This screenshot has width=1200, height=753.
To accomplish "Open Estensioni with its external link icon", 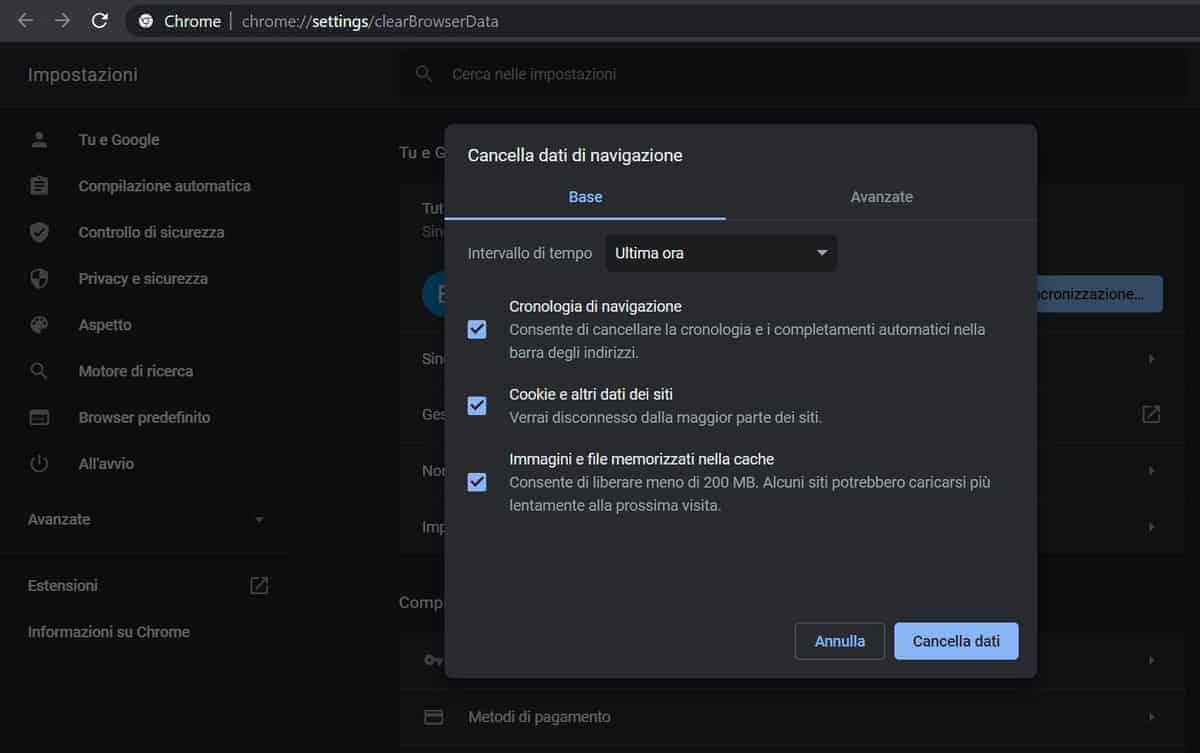I will (x=258, y=585).
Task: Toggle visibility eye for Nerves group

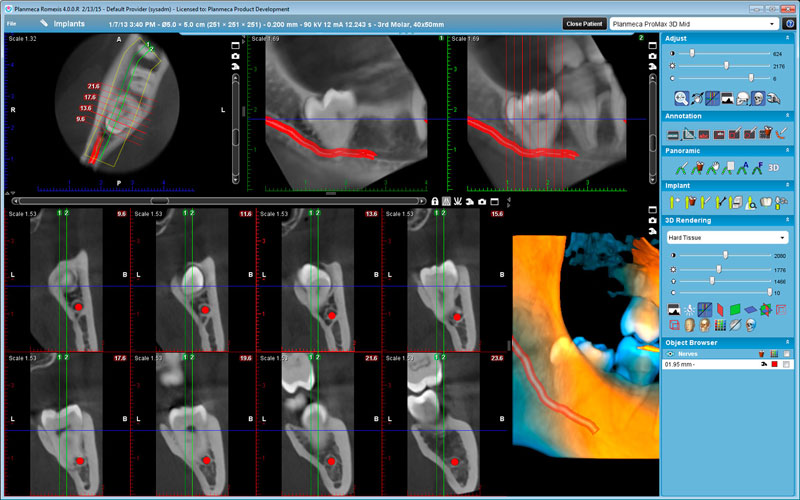Action: click(x=671, y=353)
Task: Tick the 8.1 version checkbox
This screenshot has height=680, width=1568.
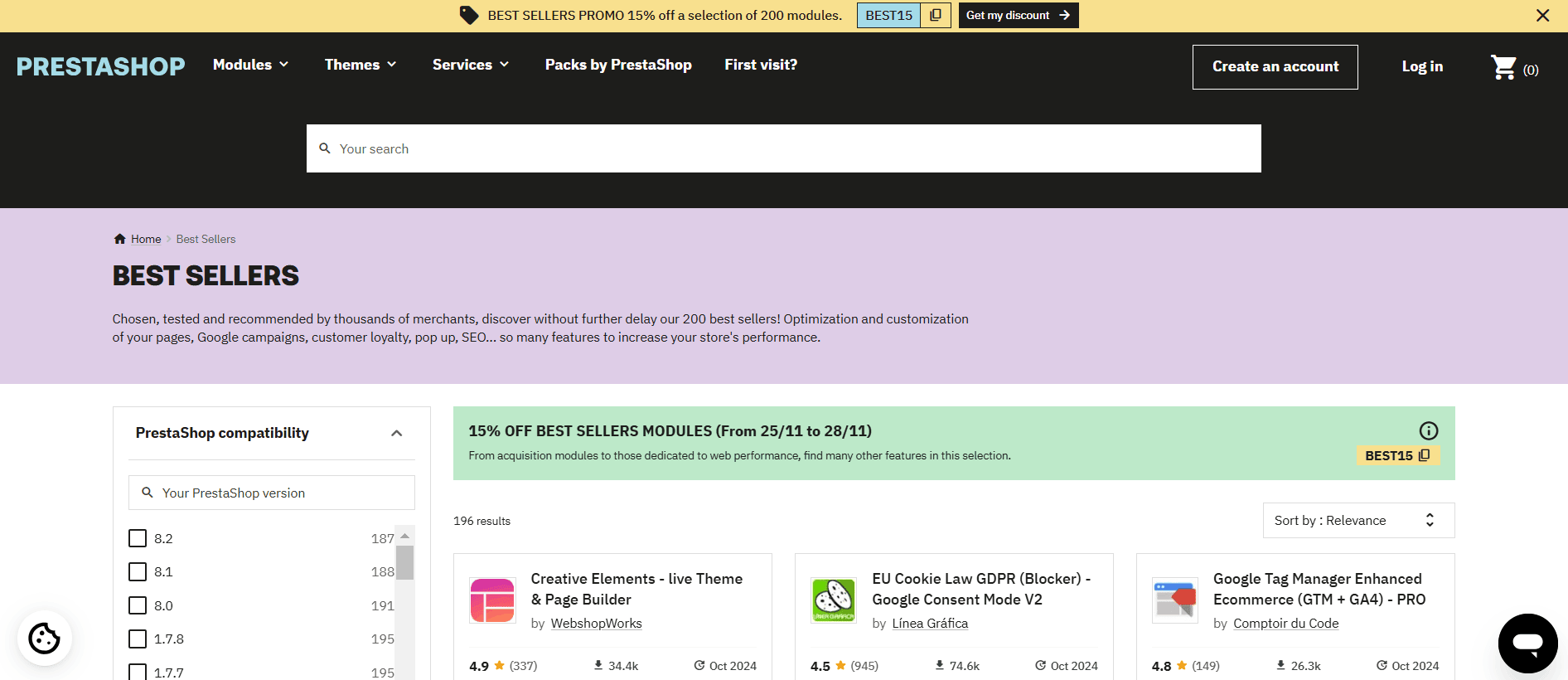Action: 138,572
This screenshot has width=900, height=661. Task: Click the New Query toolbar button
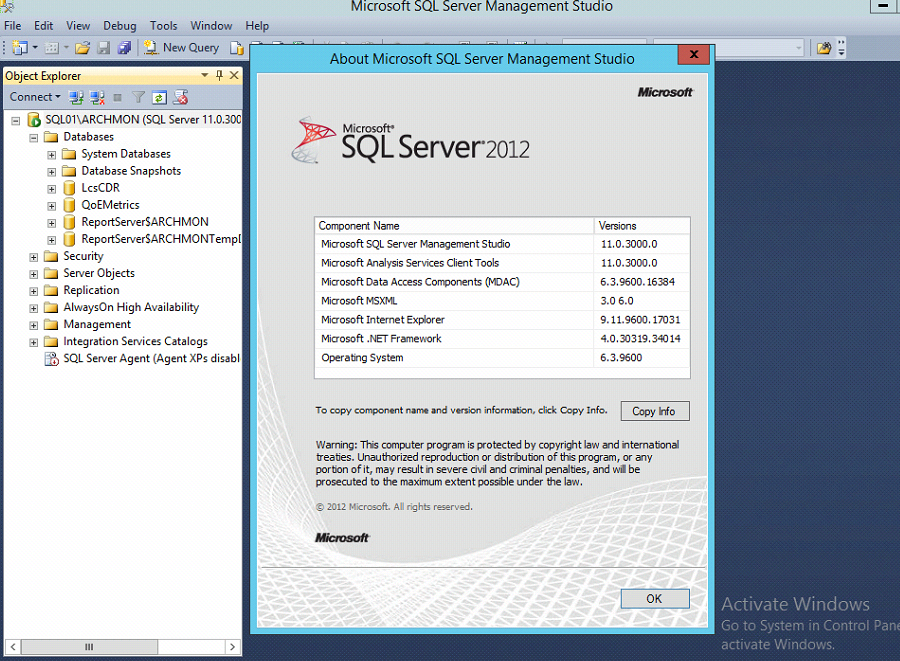(x=181, y=47)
=====
**Task prompt**
Rescale the records from the line with "This screenshot has width=900, height=661." through the end, including both that line and the last one. Repeat every line in that span with its request, but multiply each coordinate in the answers by 2.6 and round it to a whole number, with halves rounded up. Leave the pictures out.

**Problem solution**
This screenshot has width=900, height=661. Task: Click the New Query toolbar button
(x=471, y=122)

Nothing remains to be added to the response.